Ma casquette bien enfoncée sur l’arrière de mon crâne, ma veste d’époque épinglée d’une étoile rouge venant de Russie, mon écharpe qui réchauffe ma gorge sèche, je m’apprête à passer le mince filet qui sépare la réalité du lieu et l’intemporalité de la fiction.
Dans ce laps de temps infime et infini à la fois, je songe que quelques années en arrière, dans une salle à quelques mètres, je passais des nuits à arpenter des rêves ludiques partagés avec des compagnons qui endossaient comme moi les costumes de héros de papier dans des parties de jeu de rôle interminables. Je pense à ce que j’aurais ressenti en sachant que j’allais jouer un véritable rôle devant un public. Je pense que, de toute façon, cela fait presque dix ans que je fais du théâtre, et que cet endroit en vaut un autre. Je pense aussi, surtout, à Marcel, à mon double fictionnel, qui en quelques secondes prend possession de mon enveloppe corporelle, s’installe dans mes os et ma chair comme s’il enfilait un costume. Le moment fatidique estompe les frontières. Je peux sentir la joie et la bonhomie de Marcel, son optimisme et sa faconde, sa sensibilité à fleur de peau.
Il ne me faut qu’un pas, et ce pas met en marche l’enchaînement de gestes, de paroles, de sentiments, qui donnent à Marcel son existence tangible.
Ma gorge se libère, mes muscles se dénouent, mes yeux, privés de leurs verres correcteurs du quotidien, sont dans la lumière, et ne discernent plus, au-delà de mes compagnons de scène, que des ombres floues.

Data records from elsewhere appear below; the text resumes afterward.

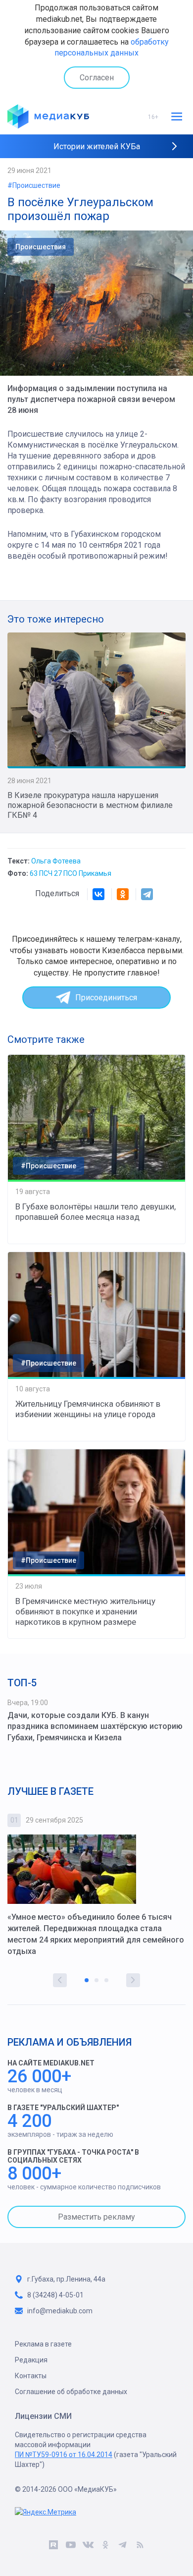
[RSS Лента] (139, 2546)
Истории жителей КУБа (96, 146)
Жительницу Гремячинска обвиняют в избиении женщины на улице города (87, 1409)
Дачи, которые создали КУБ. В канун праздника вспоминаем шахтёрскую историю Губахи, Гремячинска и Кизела (95, 1727)
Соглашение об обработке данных (71, 2392)
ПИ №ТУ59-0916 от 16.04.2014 (63, 2455)
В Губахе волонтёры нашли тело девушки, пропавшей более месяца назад (95, 1212)
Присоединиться (106, 997)
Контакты (31, 2376)
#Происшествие (33, 185)
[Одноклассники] (123, 894)
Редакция (31, 2360)
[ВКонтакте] (98, 894)
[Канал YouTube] (70, 2546)
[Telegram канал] (122, 2546)
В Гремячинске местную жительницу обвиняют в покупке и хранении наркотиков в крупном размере (85, 1611)
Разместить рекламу (96, 2217)
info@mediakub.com (60, 2311)
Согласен (97, 77)
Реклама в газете (43, 2344)
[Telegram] (147, 894)
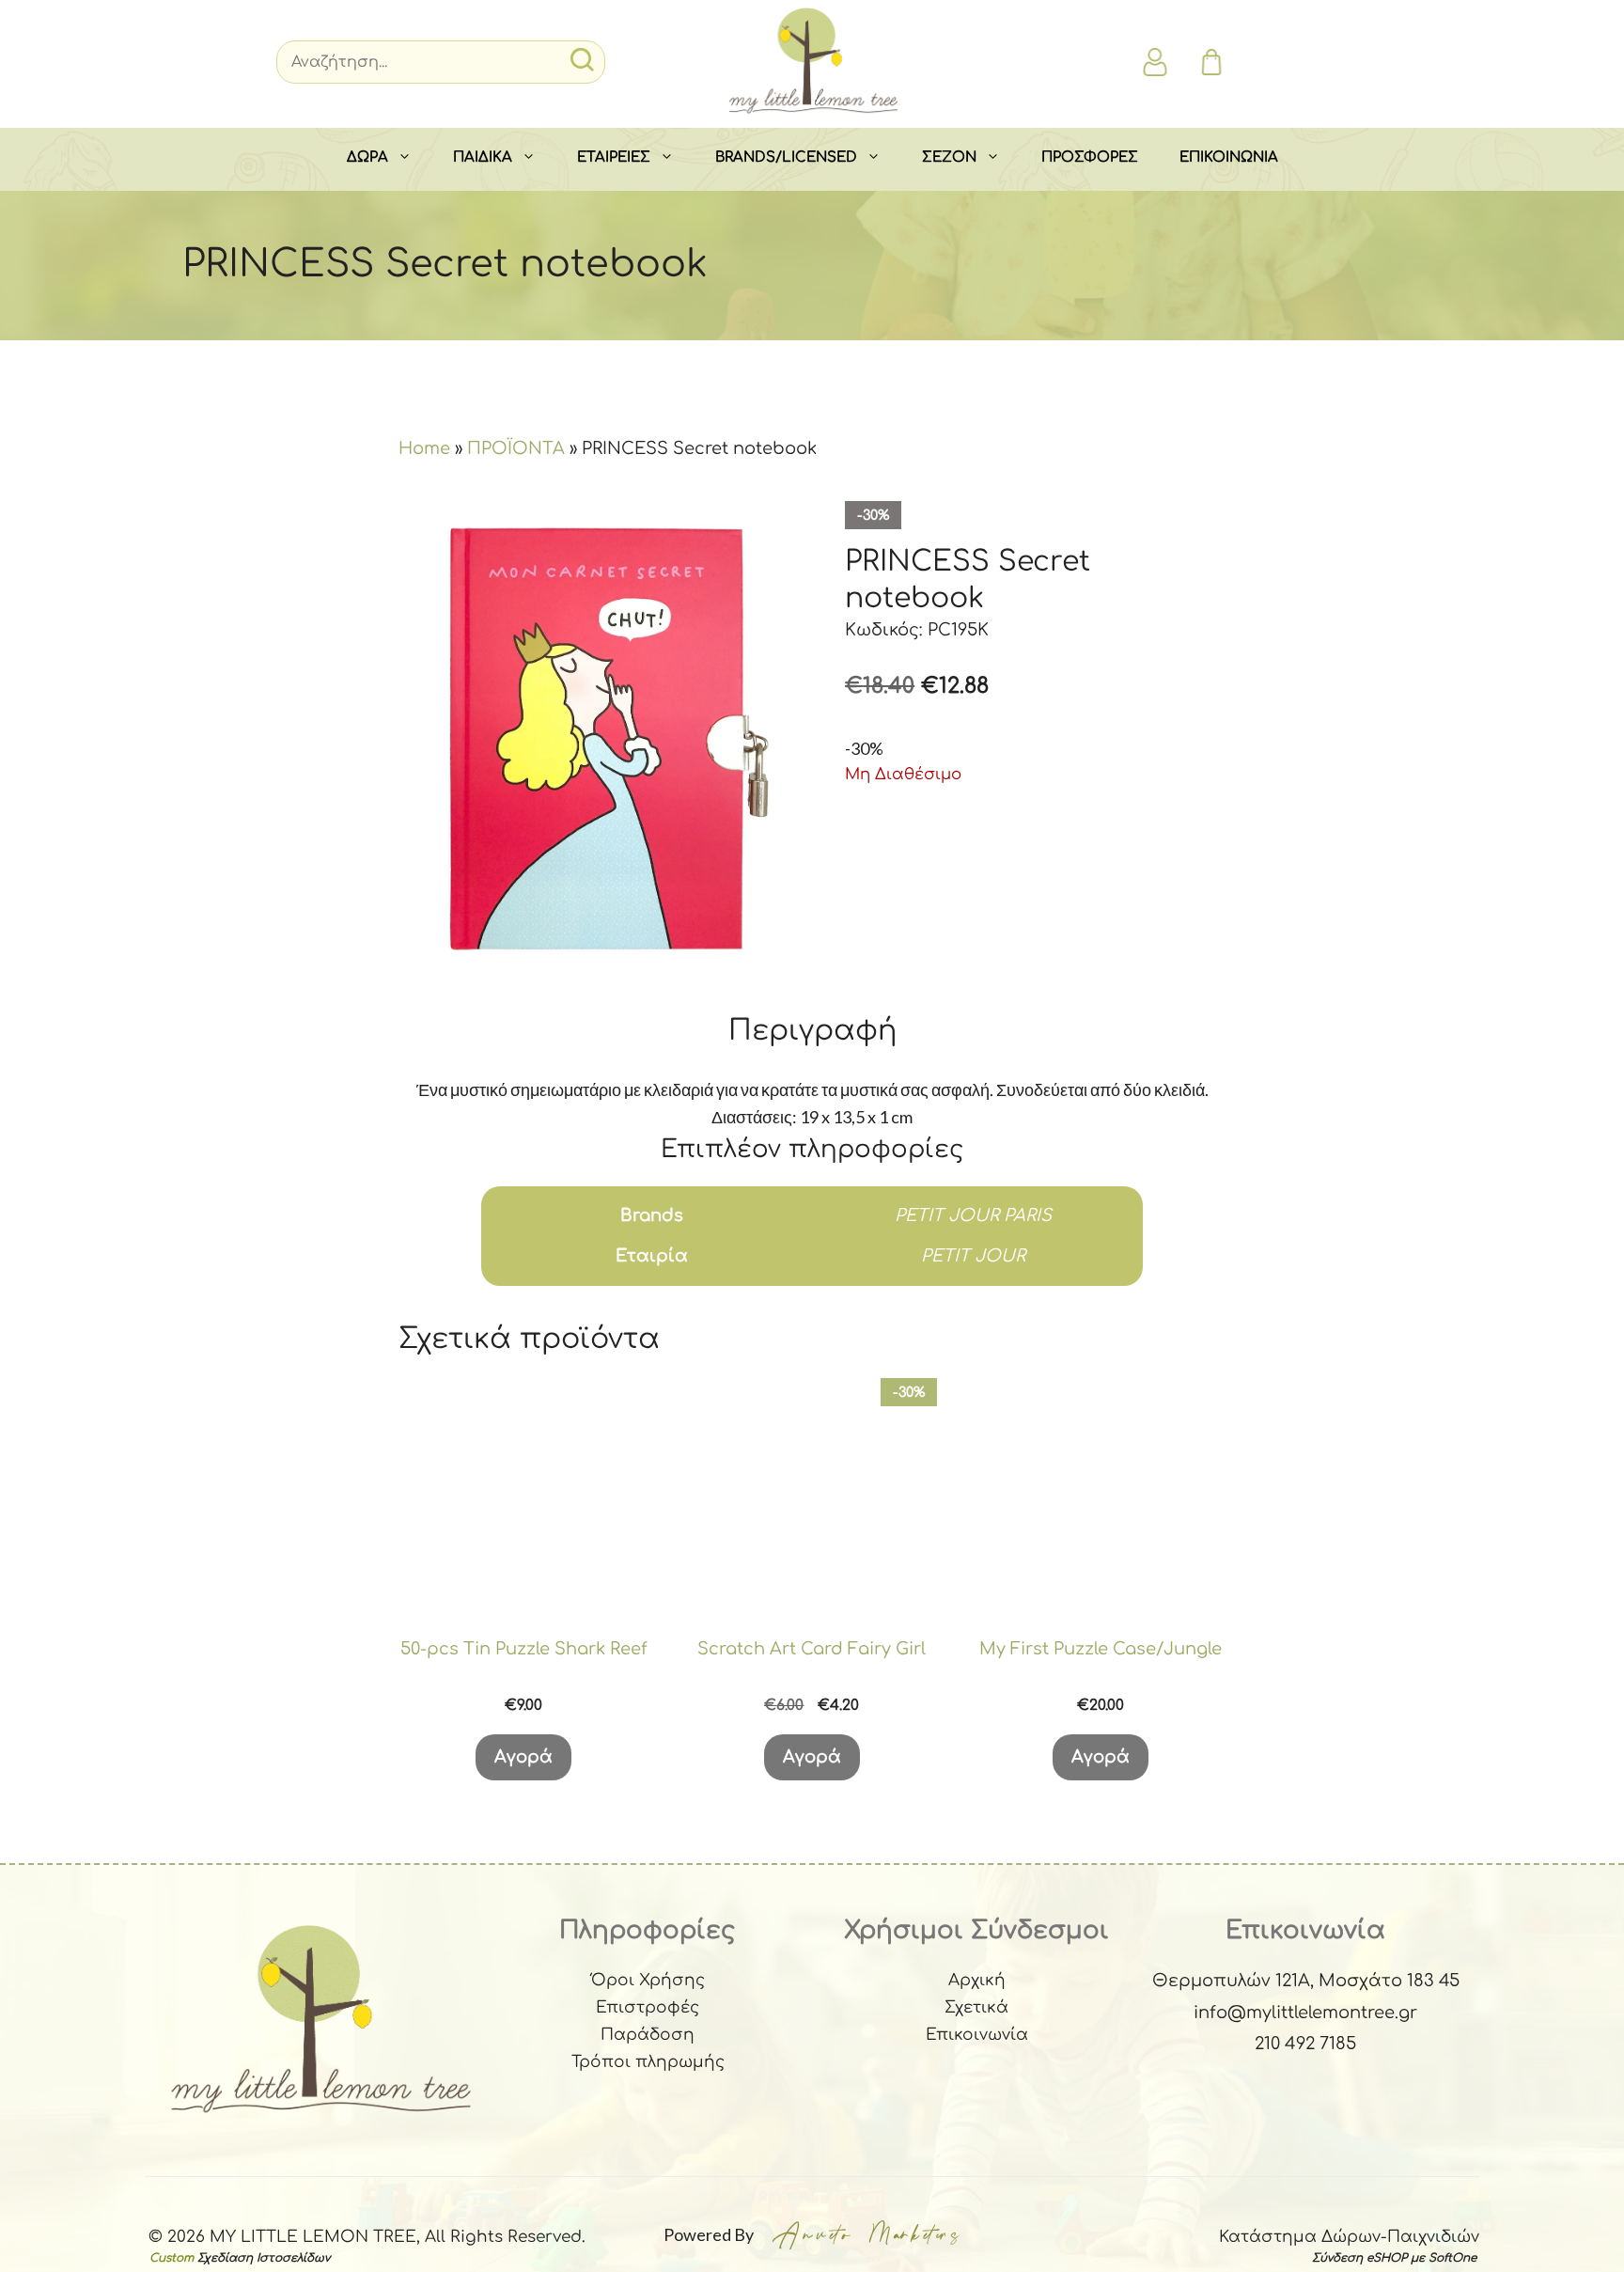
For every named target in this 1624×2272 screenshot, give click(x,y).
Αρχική (977, 1980)
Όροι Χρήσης (648, 1980)
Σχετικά (976, 2007)
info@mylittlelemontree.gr (1305, 2012)
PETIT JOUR (973, 1255)
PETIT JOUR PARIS (973, 1215)
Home (424, 448)
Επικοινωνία (977, 2035)
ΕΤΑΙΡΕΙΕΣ (613, 157)
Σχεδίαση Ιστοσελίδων (263, 2257)
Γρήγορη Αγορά (523, 1605)
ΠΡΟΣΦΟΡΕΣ (1089, 157)
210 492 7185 (1305, 2043)
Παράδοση (648, 2035)
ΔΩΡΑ (367, 157)
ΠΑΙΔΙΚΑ (482, 157)
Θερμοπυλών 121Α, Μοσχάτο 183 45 (1306, 1980)
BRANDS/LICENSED (786, 157)
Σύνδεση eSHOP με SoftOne (1394, 2257)
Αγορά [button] (523, 1756)
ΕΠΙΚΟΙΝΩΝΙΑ (1228, 157)
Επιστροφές (647, 2007)
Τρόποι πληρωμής (648, 2062)
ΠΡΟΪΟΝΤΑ (516, 448)
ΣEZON (949, 157)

Mon univers se réduit à ce décor de théâtre, aux planches de la scène, aux accessoires et aux costumes, mais par un prodige que seul permet le rôle, il s’étend aussi bien au-delà de ce lieu, de cette époque, et gagne plus de réalité. Au-delà du rideau d’ombres que la lumière vive des projecteurs crée en contraste devant mon regard déjà myope, ce ne sont plus des spectateurs, ce ne sont plus des parents, des amis, des collègues, une épouse aimante. Ce sont des rues parisiennes, des manifestations enflammées, des rêves de société idéale et des amours fragiles.
L’accent méridional de Marcel coule naturellement dans mes veines, je n’ai qu’à le libérer, à lui donner force et à pousser ses inflexions vers plus de rondeur.
Les deuxième et troisième actes déroulent leurs trames, et Marcel espère enfin faire danser Josyane, s’amuse des manœuvres de Roger, s’inquiète de celles de Jean-Louis, considère Léone avec curiosité, tout comme il aimerait recevoir un peu d’amitié de la part de Suzanne.
Et vient le quatrième acte.
Celui du dénouement inattendu.
Celui qui fait vieillir de sept années, qui fait changer une veste ajustée pour un manteau trop grand, celui qui change la bonhomie en ironie, tempère l’humour et serre la gorge à nouveau, non pas par le trac, mais par la dureté de ce que Marcel a vécu.
Enfin, il danse avec Josyane, mais un peu tard, mais maladroitement, mais faiblement. Amaigri, blessé, malade peut-être. Et lucide.
Je prononce la dernière phrase, et, lentement, mes pas me mènent vers la sortie. La musique des Chœurs de l’Armée Rouge, leurs voix, accompagnent l’instant. Le tableau se fige comme les personnages qu’incarnent mes compagnons entrent dans l’immobilité de leurs destins.
Je souffle, seul dans la coulisse.
J’ai vécu ce retour sur les planches aussi intensément que je m’y attendais.
La lumière s’éteint, puis jaillit à nouveau, et les applaudissements m’appellent à rejoindre mes camarades comédiens pour saluer le public. Je ne distingue toujours pas plus loin que le bord de la scène, mais je peux sentir autre chose. Le public est là. Mes parents, mes amis, mes collègues, ma femme. Ceux que je ne connais pas, également.
Ils sont là nombreux.
Ils nourrissent ce sentiment de joie profonde de leurs applaudissements, des leurs commentaires, de leurs encouragements. Mes mains prennent celles de mes camarades. Et nous nous inclinons.
C’est pour le public que nous avons joué.
C’est aussi pour nous.
C’est aussi pour moi.
La première représentation d’Un drôle de cadeau a eu lieu le samedi 28 février, à la MJC Croix Daurade de Toulouse, pour le festival Théâtres d’Hivers 2015.
Nous rejouons la pièce en juin, pour Vélorution.